Continue to show us, God, where there are situations that might cause compromise. Help us to avoid such situations with Your guidance and Your Holy Spirit. Give us discernment – make us wise as serpents. Help us to stop and listen for Your voice – call out to You before any decisions are made – so we can live in harmony with the plan You have for us. And, may You get the glory,Lord!


  1. #1 by Gimly on August 11, 2007 - 10:59 am

    sometimes you’ll find that those you call unbelievers will be a better partner than those you consider closest to you.

  2. #2 by Jaqua (Jāy 'Quāy) on August 11, 2007 - 11:32 am

    That may be true, Gimly. It sounds as though you may know of a partnership between believers that went bad. I know of a few of those, too.

    However, I can also think of several “unequally yoked” business partnerships that went sour either because one partner decided to compromise on their morals or one simply got greedy and took advantage of the other. It happens all the time. The temptation of money can easily corrupt.

    Still, I think this is good advice from the apostle Paul.

    That’s certainly not to say that even believers won’t succumb to the love of money and compromise what they believe in. I’ve seen money corrupt even the most staunch believers. However, the hope is that with the Holy Spirit inside, believers would be partners who would stick to their beliefs.

    I checked out my old standard, the “Matthew Henry Bible Complete Commentary on the Whole Bible” and found this:

    “The apostle gives several good reasons against this corrupt mixture.

    (1.) It is a very great absurdity, v. 14, 15. It is an unequal yoking of things together that will not agree together; as bad as for the Jews to have ploughed with an ox and an ass or to have sown divers sorts of grain intermixed. What an absurdity is it to think of joining righteousness and unrighteousness, or mingling light and darkness, fire and water, together! Believers are, and should be, righteous; but unbelievers are unrighteous. Believers are made light in the Lord, but unbelievers are in darkness; and what comfortable communion can these have together? Christ and Belial are contrary one to the other; they have opposite interests and designs, so that it is impossible there should be any concord or agreement between them. It is absurd, therefore, to think of enlisting under both; and, if the believer has part with an infidel, he does what in him lies to bring Christ and Belial together.

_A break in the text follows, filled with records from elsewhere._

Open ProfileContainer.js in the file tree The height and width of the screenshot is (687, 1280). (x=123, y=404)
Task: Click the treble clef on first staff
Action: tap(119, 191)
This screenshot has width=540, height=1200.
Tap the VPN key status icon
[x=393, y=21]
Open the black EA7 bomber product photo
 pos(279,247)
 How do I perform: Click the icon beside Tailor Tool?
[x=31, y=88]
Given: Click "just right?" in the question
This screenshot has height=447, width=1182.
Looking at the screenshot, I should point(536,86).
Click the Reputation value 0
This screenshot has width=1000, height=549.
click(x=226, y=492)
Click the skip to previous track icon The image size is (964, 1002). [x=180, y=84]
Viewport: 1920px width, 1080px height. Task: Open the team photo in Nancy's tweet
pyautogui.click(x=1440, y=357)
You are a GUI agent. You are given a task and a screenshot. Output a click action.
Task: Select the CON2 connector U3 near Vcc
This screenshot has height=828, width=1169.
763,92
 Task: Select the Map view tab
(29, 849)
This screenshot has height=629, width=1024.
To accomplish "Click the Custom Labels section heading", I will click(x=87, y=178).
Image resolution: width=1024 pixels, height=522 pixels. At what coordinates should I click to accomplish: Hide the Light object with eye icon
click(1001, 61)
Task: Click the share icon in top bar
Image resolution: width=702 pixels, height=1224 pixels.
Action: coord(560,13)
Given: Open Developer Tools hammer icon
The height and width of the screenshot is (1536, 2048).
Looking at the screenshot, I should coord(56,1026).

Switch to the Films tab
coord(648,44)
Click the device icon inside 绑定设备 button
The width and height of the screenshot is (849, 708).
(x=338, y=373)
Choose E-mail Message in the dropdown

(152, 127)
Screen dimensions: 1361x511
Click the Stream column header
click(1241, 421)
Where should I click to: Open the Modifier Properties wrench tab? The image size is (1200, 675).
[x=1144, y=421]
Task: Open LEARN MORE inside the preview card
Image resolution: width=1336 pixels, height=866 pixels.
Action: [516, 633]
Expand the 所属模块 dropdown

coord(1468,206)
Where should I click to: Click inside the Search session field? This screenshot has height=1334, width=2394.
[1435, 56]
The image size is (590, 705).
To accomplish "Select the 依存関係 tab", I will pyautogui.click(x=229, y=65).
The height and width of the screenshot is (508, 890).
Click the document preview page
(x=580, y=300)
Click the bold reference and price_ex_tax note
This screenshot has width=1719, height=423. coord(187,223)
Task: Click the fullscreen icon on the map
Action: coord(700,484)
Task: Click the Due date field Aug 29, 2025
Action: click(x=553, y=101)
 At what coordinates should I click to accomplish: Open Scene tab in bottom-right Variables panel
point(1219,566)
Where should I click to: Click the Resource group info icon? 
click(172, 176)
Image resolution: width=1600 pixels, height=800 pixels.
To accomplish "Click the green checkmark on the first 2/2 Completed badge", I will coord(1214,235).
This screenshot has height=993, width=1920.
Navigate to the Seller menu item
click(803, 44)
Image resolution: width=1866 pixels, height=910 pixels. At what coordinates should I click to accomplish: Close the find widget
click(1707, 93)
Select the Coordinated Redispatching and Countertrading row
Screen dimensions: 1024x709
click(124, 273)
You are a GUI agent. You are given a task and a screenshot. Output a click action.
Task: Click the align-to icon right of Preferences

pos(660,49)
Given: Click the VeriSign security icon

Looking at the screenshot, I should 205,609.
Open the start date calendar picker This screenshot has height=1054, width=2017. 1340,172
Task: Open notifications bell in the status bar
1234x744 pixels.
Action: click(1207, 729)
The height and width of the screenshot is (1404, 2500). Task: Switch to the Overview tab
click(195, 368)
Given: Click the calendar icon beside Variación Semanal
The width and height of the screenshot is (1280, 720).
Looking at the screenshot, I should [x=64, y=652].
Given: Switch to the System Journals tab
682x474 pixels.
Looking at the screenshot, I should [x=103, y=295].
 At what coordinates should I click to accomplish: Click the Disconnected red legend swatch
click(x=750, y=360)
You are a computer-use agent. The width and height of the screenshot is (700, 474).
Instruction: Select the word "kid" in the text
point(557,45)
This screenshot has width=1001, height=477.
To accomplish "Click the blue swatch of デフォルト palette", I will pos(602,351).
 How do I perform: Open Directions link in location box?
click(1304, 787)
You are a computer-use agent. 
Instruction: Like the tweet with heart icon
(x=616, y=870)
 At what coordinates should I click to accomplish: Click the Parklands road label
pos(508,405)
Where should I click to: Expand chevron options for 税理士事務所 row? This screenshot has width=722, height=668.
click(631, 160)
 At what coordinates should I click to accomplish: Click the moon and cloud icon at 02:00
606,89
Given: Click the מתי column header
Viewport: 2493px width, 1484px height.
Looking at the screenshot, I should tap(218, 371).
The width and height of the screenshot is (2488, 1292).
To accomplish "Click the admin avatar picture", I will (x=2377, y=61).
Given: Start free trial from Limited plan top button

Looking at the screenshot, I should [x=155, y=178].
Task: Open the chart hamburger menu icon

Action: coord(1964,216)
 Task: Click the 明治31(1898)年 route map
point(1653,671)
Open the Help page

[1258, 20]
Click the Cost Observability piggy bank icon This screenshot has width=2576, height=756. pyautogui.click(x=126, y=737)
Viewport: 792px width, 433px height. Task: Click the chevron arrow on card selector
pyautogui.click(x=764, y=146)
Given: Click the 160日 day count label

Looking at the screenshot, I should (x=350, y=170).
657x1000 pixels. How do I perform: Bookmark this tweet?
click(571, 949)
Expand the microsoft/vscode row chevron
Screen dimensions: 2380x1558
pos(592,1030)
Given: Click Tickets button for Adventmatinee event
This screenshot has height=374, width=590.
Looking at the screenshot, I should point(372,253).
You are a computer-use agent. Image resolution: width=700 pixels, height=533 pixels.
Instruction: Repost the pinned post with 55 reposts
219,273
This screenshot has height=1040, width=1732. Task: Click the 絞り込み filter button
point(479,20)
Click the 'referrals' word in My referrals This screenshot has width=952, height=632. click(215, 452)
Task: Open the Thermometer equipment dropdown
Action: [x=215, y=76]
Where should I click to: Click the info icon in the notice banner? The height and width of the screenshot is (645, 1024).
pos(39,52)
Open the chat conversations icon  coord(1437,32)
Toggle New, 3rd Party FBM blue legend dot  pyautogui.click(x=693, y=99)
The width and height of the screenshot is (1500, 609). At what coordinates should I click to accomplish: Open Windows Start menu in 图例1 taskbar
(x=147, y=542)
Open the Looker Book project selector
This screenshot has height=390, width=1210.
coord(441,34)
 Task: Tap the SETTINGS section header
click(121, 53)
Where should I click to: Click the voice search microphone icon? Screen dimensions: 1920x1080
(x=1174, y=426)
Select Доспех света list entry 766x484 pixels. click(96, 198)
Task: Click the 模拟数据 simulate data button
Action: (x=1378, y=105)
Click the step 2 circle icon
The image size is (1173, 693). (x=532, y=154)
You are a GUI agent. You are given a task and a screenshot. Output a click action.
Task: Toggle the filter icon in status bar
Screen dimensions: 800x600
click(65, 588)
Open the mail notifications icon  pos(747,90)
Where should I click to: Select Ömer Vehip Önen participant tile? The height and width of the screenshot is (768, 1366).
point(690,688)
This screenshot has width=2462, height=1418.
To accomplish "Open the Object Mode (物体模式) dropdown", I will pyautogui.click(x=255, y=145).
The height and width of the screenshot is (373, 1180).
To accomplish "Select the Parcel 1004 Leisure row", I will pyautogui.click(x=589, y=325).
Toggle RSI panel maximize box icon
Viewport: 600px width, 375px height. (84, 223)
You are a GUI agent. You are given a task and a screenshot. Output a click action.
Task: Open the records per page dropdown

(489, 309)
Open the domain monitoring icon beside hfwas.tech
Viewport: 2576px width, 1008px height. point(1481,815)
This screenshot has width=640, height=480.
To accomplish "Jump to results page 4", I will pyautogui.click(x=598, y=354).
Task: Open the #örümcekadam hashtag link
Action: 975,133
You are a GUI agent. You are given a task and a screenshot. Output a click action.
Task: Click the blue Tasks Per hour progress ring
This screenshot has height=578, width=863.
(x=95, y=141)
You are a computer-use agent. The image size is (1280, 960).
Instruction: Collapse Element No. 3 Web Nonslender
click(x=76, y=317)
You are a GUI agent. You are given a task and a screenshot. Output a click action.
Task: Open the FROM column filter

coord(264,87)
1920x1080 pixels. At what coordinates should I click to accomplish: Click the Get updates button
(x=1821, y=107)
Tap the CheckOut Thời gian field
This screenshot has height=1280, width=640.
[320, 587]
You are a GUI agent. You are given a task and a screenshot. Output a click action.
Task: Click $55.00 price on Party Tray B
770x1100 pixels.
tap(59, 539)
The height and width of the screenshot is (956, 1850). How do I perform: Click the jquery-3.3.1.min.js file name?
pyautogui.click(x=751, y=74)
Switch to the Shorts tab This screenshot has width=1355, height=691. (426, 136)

    (2.) It is a dishonour to the Christian’s profession (v. 16); for Christians are by profession, and should be in reality, the temples of the living God —dedicated to, and employed for, the service of God, who has promised to reside in them, to dwell and walk in them, to stand in a special relation to them, and take a special care of them, that he will be their God and they shall be his people. Now there can be no agreement between the temple of God and idols. Idols are rivals with God for his honour, and God is a jealous God, and will not give his glory to another.

    (3.) There is a great deal of danger in communicating with unbelievers and idolators, danger of being defiled and of being rejected; therefore the exhortation is (v. 17) to come out from among them, and keep at a due distance, to be separate, as one would avoid the society of those who have the leprosy or the plague, for fear of taking infection, and not to touch the unclean thing, lest we be defiled. Who can touch pitch, and not be defiled by it? We must take care not to defile ourselves by converse with those who defile themselves with sin; so is the will of God, as we ever hope to be received, and not rejected, by him.”

    This teaching certainly sounds strange today, but with all the compromise it’s easy to see how we’ve gotten to the weak condition as believers we are experiencing today. Difficult teaching – but that doesn’t make it obsolete or errant.

    Thanks for stopping by, Gimly. Good food for thought.